Travail à réaliser —
a - Réécrivez le passage de l'annonce du séminaire allant de « - 16h-17h: Discussion » à « Conein (Sociologie, GREDEG/MSHS) », en remplaçant « Discussion and perspectives » par « Discussion et perspectives ».
b - Répondez brièvement à partir de l'annonce du séminaire :
(i) Quel jour et dans quelle salle se tient la séance ?
(ii) De quelle université relève David Kirsh ?
(iii) Quelle discipline est associée à Bernard Conein ?

J'ai le plaisir de vous signaler la tenue de la quatrième séance du cycle « Artefacts numériques et matérialités », le jeudi 24 Mars prochain, de 10h à 17h (Salle plate, MSHS Sud-Est à Nice). 

Cette séance, intitulée « Extending Cognition Through Gestures and Artefacts », réunira Michael Wheeler et David Kirsh


Programme : 

- 10h-12h : Michael Wheeler (Stirling University), 
« The Knowledge Ecology: Epistemic Credit and the Technologically Extended Mind » 

- 14h-16h : David Kirsh (University of California, San Diego), 
« Thinking with Our Body and Other Things »

- 16h-17h: Discussion and perspectives 


Ce séminaire est coorganisé par :
Lise Arena (Sciences de Gestion, GREDEG/MSHS), 
Bernard Conein (Sociologie, GREDEG/MSHS) 
Alexandre Monnin (Philosophie, INRIA-I3S, équipe Wimmics) 

Vous trouverez le programme détaillé ci-dessous. 

Au plaisir de vous y croiser, 

Bien cordialement, 
Alexandre Monnin.
 

------------------------------

Programme détaillé : 
 

- 10h-12h : Michael Wheeler (Stirling University), 
« The Knowledge Ecology: Epistemic Credit and the Technologically Extended Mind »

Informations fournies —
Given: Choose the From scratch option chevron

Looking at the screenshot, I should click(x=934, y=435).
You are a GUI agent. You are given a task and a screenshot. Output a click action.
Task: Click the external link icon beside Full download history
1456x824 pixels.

Résultats obtenus —
a -
- 16h-17h: Discussion et perspectives 


Ce séminaire est coorganisé par :
Lise Arena (Sciences de Gestion, GREDEG/MSHS), 
Bernard Conein (Sociologie, GREDEG/MSHS)

b -
(i) Le jeudi 24 mars, dans la Salle plate de la MSHS Sud-Est à Nice.
(ii) University of California, San Diego.
(iii) Sociologie.